----- GIVEN DATA

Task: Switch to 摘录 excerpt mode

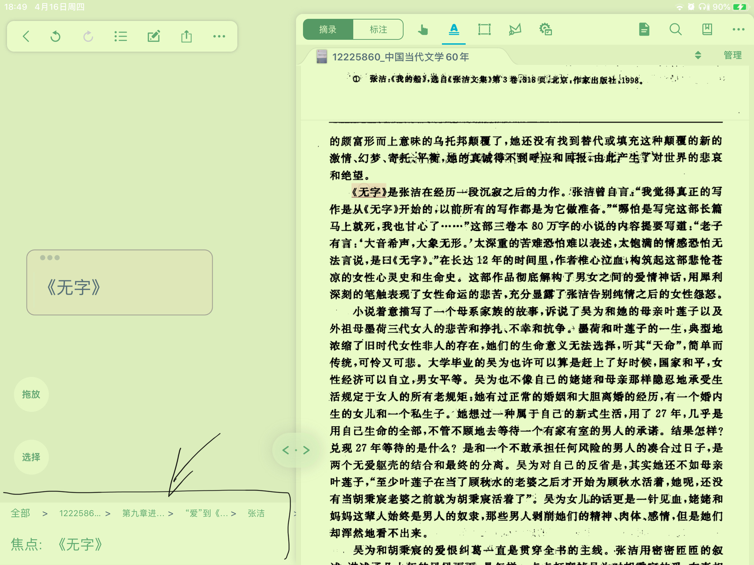Action: [x=328, y=30]
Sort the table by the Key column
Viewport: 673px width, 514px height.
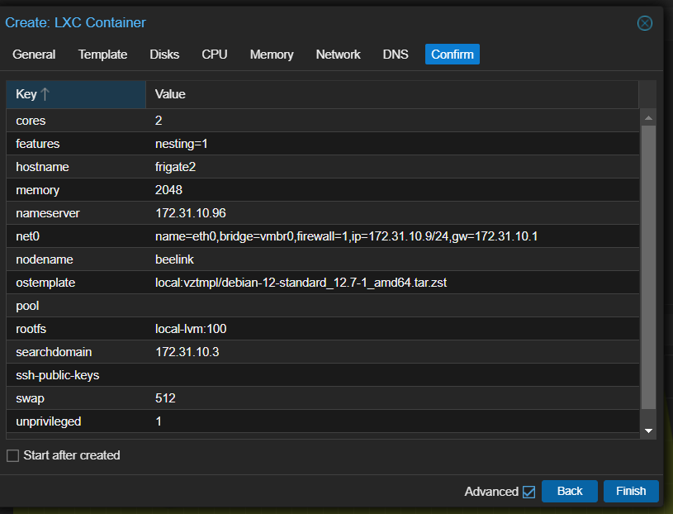(x=75, y=93)
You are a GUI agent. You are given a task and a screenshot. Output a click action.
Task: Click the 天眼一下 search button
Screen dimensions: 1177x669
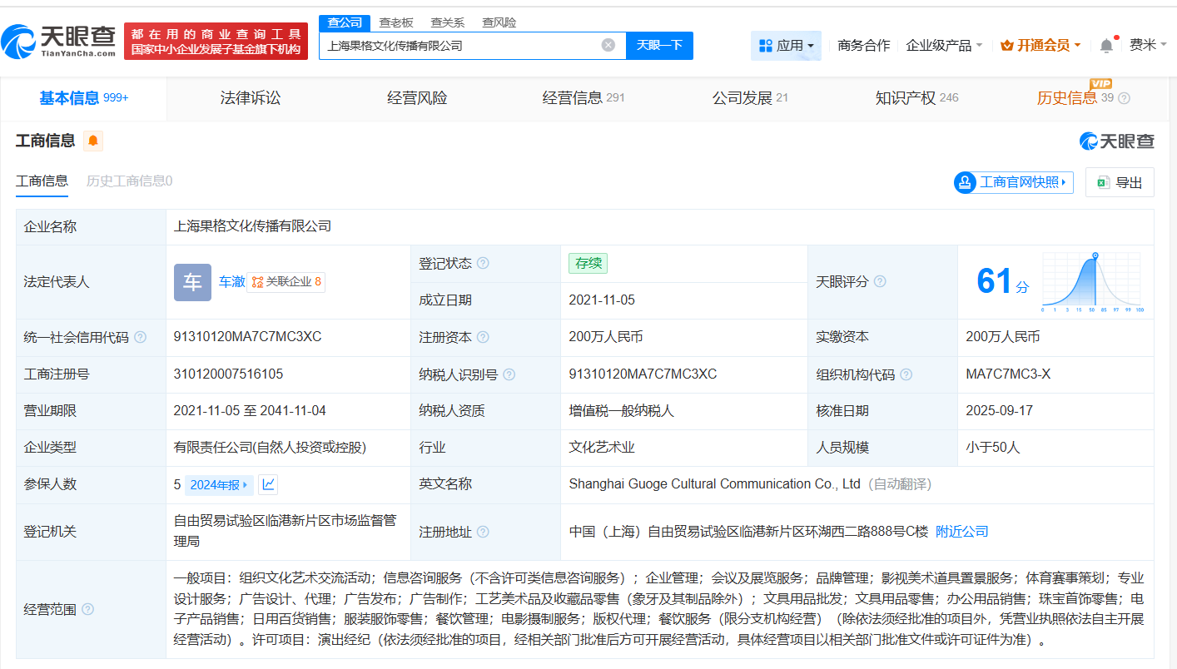[x=660, y=46]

----------

§ **DIRECTIONS FOR THIS TASK**
Only one thing is required: an exact printout of the lines from the line containing "Sort the table by the Key column" through the last line of the records, pictures excluded.

§ **RESULT**
Sort the table by the Key column
Viewport: 673px width, 514px height.
(x=75, y=93)
You are a GUI agent. You are given a task and a screenshot. Output a click action.
Task: Click the 天眼一下 search button
Screen dimensions: 1177x669
[x=660, y=46]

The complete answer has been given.